[Interface element records]
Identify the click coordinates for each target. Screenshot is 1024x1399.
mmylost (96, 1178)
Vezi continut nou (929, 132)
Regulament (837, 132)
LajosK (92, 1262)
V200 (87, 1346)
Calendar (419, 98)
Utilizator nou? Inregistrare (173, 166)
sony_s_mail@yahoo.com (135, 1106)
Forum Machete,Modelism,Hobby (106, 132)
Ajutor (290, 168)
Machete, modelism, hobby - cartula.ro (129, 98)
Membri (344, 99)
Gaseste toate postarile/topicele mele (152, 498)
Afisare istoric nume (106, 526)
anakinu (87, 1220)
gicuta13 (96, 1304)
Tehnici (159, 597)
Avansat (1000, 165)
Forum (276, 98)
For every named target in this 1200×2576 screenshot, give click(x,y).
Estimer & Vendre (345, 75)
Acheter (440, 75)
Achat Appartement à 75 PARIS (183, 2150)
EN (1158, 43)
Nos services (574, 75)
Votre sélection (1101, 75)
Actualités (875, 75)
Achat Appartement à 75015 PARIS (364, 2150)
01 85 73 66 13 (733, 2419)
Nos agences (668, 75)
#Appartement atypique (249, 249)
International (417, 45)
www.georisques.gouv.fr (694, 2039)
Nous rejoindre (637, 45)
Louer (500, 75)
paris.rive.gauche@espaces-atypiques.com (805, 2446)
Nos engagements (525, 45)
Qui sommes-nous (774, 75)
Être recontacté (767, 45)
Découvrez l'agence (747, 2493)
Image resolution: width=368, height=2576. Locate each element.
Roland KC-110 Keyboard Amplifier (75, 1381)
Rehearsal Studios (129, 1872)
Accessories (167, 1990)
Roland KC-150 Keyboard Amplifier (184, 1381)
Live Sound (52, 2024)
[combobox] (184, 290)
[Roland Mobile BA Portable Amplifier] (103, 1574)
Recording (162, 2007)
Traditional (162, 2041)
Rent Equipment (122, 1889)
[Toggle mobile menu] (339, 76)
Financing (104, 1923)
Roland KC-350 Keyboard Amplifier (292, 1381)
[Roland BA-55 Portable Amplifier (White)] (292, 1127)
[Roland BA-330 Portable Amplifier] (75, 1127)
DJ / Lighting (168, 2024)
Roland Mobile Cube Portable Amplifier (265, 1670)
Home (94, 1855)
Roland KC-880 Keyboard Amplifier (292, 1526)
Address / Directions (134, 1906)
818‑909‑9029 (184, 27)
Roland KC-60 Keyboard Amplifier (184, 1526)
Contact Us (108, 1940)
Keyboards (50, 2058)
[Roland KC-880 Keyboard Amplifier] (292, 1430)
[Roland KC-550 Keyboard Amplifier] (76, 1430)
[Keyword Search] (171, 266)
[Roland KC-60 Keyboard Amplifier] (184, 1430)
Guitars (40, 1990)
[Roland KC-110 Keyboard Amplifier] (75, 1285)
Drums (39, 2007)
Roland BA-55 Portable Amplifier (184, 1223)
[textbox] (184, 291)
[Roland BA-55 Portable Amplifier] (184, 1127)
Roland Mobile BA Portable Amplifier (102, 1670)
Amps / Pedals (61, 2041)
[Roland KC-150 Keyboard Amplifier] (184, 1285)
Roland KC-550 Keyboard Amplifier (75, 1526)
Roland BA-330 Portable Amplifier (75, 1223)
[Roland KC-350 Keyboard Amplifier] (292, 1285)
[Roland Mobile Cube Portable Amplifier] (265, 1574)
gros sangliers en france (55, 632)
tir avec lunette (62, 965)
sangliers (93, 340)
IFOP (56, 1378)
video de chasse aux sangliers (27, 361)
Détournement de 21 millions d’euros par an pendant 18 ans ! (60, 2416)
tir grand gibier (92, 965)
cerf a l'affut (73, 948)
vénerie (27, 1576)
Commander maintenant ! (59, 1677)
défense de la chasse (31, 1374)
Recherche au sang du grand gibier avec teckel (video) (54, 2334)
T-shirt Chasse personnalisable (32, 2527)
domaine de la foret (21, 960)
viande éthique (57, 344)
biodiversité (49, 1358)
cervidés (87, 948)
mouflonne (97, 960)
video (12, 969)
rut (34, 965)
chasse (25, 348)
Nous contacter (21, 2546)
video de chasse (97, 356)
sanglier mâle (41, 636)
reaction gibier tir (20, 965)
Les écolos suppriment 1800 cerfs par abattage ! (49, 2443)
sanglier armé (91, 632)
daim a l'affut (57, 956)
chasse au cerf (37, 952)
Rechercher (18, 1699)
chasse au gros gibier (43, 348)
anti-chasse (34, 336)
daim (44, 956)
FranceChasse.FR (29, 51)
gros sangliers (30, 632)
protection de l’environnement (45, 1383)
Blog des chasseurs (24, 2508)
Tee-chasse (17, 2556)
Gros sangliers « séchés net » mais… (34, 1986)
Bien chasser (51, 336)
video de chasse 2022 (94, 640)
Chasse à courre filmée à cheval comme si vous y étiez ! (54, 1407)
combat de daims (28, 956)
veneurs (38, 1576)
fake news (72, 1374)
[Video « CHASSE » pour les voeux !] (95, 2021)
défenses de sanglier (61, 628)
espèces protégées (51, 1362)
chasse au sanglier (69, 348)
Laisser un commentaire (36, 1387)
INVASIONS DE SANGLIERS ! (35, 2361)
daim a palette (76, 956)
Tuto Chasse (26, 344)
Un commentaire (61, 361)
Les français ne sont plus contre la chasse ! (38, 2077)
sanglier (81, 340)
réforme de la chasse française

Written instruction ->
How many of the lines above contain the string "target"? Case counts, so give only the number.

Completed exercise ->
2